— WHAT IS EXPECTED —
Format the stretch of material from the line containing "The width and height of the screenshot is (1920, 792)." through the line containing "Action: tap(58, 40)" as a numbered list, omitting blank lines.

— THE DATA —
>> start

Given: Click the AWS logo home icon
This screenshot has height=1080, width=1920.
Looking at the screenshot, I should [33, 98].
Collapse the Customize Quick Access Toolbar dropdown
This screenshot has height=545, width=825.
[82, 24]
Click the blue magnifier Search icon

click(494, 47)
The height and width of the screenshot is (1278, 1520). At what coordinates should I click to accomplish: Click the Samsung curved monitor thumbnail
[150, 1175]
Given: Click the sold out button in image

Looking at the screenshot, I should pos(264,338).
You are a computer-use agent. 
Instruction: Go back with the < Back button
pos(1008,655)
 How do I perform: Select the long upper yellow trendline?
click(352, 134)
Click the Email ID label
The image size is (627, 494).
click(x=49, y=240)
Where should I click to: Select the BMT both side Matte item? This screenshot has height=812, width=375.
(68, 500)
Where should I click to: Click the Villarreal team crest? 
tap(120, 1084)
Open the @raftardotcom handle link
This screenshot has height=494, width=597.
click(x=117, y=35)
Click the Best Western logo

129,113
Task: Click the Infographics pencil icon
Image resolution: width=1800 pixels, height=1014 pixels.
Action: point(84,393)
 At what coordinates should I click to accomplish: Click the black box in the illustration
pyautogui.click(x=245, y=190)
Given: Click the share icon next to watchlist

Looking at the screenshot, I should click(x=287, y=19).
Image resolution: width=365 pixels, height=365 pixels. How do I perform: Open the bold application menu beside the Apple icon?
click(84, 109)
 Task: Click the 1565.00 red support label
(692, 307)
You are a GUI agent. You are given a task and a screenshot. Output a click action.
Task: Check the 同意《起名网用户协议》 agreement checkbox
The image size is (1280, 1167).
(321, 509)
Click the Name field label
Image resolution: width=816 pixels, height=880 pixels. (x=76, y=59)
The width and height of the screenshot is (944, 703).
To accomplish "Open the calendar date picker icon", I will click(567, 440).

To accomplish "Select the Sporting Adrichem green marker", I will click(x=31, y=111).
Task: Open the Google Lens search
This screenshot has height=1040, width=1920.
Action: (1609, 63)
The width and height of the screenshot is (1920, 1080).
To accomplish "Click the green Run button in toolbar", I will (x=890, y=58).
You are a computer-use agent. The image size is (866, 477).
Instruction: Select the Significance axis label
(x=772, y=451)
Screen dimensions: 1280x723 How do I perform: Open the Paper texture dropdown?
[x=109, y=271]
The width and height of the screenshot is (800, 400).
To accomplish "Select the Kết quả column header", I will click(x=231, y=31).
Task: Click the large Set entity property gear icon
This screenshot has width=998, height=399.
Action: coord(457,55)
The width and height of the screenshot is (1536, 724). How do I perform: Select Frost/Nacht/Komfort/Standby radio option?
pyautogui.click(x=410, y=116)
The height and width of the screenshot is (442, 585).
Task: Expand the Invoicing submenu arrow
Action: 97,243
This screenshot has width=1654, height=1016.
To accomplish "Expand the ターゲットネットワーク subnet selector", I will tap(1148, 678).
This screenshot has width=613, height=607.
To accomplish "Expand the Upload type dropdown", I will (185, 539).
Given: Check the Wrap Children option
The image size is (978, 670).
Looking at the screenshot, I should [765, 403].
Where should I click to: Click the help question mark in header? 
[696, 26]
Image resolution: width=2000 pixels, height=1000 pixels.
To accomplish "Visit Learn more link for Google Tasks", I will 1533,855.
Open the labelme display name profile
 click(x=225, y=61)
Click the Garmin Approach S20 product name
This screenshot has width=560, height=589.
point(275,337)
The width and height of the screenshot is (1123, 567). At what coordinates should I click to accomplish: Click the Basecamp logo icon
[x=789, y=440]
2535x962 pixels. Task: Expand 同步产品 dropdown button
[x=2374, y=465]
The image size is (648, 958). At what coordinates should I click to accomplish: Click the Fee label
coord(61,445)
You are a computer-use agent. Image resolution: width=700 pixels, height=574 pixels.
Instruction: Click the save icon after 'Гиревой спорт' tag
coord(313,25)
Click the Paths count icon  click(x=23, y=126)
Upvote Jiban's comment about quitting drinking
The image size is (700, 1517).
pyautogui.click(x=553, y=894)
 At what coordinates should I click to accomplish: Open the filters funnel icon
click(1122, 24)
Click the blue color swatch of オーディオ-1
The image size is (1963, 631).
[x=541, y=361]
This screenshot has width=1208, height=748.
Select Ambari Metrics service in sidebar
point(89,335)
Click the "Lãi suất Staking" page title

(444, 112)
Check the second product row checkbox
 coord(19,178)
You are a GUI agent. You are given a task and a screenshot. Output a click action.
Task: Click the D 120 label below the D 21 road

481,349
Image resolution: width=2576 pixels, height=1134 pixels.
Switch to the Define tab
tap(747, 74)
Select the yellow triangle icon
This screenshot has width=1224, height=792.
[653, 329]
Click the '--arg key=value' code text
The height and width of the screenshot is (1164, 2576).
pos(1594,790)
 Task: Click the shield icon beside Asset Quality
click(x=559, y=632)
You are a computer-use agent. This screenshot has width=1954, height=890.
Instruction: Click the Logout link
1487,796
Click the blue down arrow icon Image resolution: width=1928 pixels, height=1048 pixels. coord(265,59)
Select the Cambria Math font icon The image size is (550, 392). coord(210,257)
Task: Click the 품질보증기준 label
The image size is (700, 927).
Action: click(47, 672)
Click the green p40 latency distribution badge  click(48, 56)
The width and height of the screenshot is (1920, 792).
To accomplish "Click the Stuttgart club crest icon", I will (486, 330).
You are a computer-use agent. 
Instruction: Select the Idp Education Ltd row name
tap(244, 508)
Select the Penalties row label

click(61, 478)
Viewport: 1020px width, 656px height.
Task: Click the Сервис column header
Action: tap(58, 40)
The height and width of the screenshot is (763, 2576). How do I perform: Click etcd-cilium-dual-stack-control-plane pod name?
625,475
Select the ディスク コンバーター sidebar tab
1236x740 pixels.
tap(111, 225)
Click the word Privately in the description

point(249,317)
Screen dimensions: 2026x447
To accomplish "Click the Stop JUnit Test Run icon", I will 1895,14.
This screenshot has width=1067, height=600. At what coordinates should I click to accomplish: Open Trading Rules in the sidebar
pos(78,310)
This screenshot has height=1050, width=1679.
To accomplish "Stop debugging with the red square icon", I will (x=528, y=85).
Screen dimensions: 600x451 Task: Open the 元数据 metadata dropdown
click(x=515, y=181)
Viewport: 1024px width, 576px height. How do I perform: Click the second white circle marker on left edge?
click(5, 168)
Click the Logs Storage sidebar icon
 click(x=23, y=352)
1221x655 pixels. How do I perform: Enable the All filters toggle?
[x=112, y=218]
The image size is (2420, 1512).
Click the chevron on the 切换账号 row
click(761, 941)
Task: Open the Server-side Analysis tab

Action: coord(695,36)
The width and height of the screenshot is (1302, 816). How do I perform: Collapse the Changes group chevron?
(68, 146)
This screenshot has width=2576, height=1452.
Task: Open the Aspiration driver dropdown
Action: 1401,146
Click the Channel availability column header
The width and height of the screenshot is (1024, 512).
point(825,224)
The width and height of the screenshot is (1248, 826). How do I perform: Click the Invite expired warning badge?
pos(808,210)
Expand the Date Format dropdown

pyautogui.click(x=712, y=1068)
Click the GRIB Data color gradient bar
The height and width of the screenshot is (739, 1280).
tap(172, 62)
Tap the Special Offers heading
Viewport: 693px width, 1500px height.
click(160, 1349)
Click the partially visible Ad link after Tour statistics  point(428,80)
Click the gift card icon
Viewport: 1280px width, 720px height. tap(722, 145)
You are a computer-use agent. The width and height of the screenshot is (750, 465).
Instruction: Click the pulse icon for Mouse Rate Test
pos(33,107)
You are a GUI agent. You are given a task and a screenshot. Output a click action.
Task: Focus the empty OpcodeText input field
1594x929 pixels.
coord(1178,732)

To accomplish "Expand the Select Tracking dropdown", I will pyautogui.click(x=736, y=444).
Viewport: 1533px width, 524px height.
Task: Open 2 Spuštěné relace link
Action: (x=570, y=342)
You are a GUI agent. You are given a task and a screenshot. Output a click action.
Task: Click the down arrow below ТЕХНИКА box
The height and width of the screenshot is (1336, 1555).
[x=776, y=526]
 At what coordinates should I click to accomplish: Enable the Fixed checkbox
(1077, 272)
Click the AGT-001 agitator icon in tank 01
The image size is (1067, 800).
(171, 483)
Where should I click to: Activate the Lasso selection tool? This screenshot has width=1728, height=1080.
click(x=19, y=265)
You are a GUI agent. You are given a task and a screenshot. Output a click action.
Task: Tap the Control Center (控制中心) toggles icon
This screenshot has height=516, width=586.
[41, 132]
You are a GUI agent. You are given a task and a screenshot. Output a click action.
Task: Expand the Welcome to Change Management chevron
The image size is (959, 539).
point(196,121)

>> end

— SOLUTION —
1. The width and height of the screenshot is (1920, 792).
2. To accomplish "Click the Stuttgart club crest icon", I will (486, 330).
3. You are a computer-use agent. 
4. Instruction: Select the Idp Education Ltd row name
5. tap(244, 508)
6. Select the Penalties row label
7. click(61, 478)
8. Viewport: 1020px width, 656px height.
9. Task: Click the Сервис column header
10. Action: tap(58, 40)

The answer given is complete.